Love on the Counter
The sun beat down on the padel court as Julian drilled balls past Elena, each strike echoing the deteriorating rhythm of their fifteen-year marriage. They'd come to this Mexican resort to reconnect, but every volley exposed deeper fractures. Sweat dripped down Julian's temples, yet his jaw remained tight, his focus somewhere beyond the court.
"I'm done," Elena said, letting the final ball bounce past her racket. She walked to the bench, where her phone displayed three unread messages from her sister about their mother's declining health.
That evening at dinner, Julian cut into his papaya with surgical precision, the fruit's flesh glistening pink-orange under candlelight. "Remember Costa Rica? When we got food poisoning from that street vendor?"
Elena swirled her wine. "We were young then."
"And now?" His voice cracked, uncharacteristically vulnerable. "Now we need to address the bull in the room."

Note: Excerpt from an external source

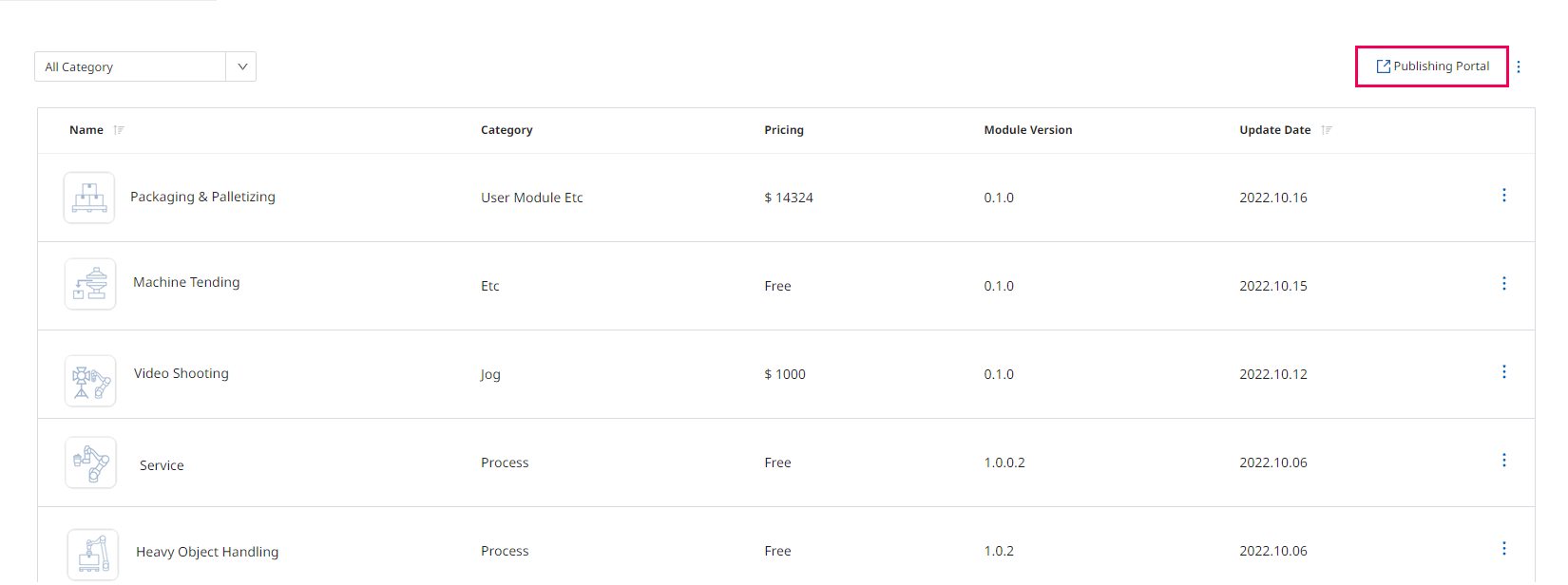
Task: Click the Packaging & Palletizing module name
Action: 202,197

The papaya juice glistening on his lip reminded her of fresh wounds. Later, as Julian slept beside her, Elena walked to the outdoor bar where the mechanical bull carried another drunk guest up and down, its plastic hide gleaming under faded fiesta lights. She remembered Julian's promise to stop drinking after their third anniversary—the last promise he'd actually kept.
The bartender, a weathered man named Mateo who'd watched them all week, poured her tequila without asking. "Sometimes love dies slowly, like fruit left on the counter."
He poured a second shot. "But sometimes? Sometimes you have to cut it loose before it rots everything else."
At dawn, picking at papaya seeds scattered across her breakfast plate, Elena watched from their balcony as Julian played padel alone against the glass wall, his reflection distorting with each swing. He looked like a man fighting ghosts. She didn't join him. Instead, she returned to their bungalow, packed her suitcase, and booked a single flight home—leaving Julian to his game, his promises, and the half-eaten papaya already turning brown on the counter.